One of Elizabeth Warren’s signature 2020 proposals is to break up big tech companies such as Facebook and Google—but this isn’t new territory for the senator. In June 2016, she gave a keynote speechaddressing the threat of consolidation and concentration of the big tech companies on American ideals. “Concentration threatens our markets, threatens our economy, and threatens our democracy,” she said, urging leaders to “revive antitrust enforcement and . . . fight back against dominant market power and overwhelming political power.”
This is by no means a revolutionary concept. “Competition policy is how you achieve democracy and liberty,” says Barry Lynn, the former director of the Open Markets Program at New America, which hosted Warren’s remarks. “And that has been true from the founding of the United States.” The Sherman Antitrust Act, which became law in 1890, was the original piece of federal antitrust legislation, which the Supreme Court then used as grounds in 1911 to break up Standard Oil. The Clayton Antitrust Act, enacted in 1914, further strengthened those laws, adding stipulations to curb discriminatory pricing and block mergers and acquisitions that significantly reduced market competition.
But Lynn, an ex-journalist who is now executive director of the Open Markets Institute (which he formed after an acrimonious departure from the New America foundation over an argument about corporate power), says the Reagan administration softened antitrust laws, and they’ve remained lax ever since, allowing “capitalists to concentrate their power.” That’s why we see monopolies across all industries, creating “masters of entire domains,” like Walmart, Pfizer, and Monsanto. “So it is not just the tech companies,” he says. “They’re just the problem on steroids.”
The Amazons and Googles of the world have monopolized several markets at a time, and collect behavioral data in a way that the Walmarts were never able to. In July, retailers including Walmart and Target threw their support behind the government’s ongoing investigation of the tech giants. “Big Tech is a really fucking big problem,” Lynn says. “It is the greatest threat to democracy that we have seen in our country since the Civil War.”

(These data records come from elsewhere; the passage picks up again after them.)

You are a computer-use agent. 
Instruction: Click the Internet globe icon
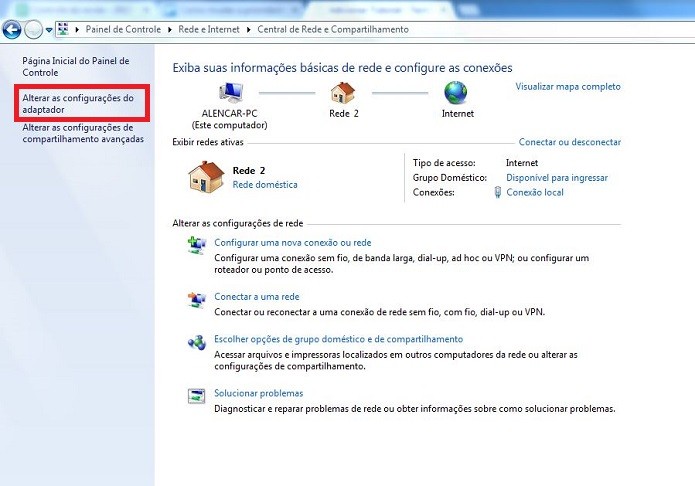click(456, 93)
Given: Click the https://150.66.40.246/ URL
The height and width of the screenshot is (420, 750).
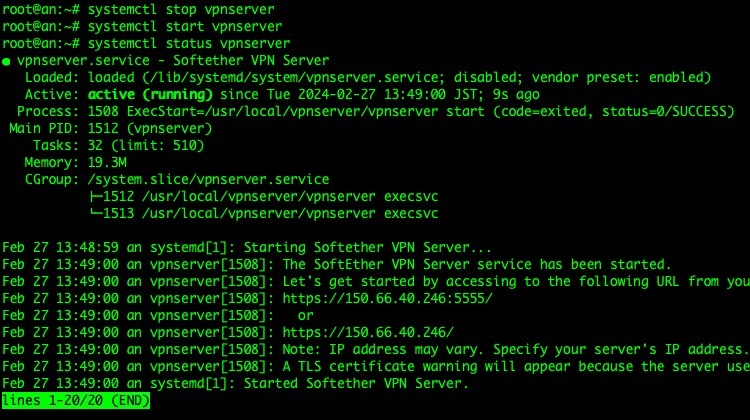Looking at the screenshot, I should coord(367,332).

Lynn’s work at the Open Markets Institute, a think tank that focuses on anti-monopoly policy, includes advocacy via written articles and papers, debates with economists and antitrust scholars, dialogues with lawyers and filing amicus briefs, engagement with the Department of Justice and the Federal Trade Commission, and interacting with legislators and testifying before Congress. “We will talk to Republicans, Democrats, Independents, Socialists,” Lynn says, making clear that this need not be a partisan issue.
He says the Institute has met with more than half of the 2020 Democratic candidates to promote its ideas. Open Markets doesn’t endorse candidates, but Lynn speaks highly of Warren, whose 2016 speech for New America, he says, was “probably the single most important speech in the history of the resurrection of anti-monopolization in the United States.”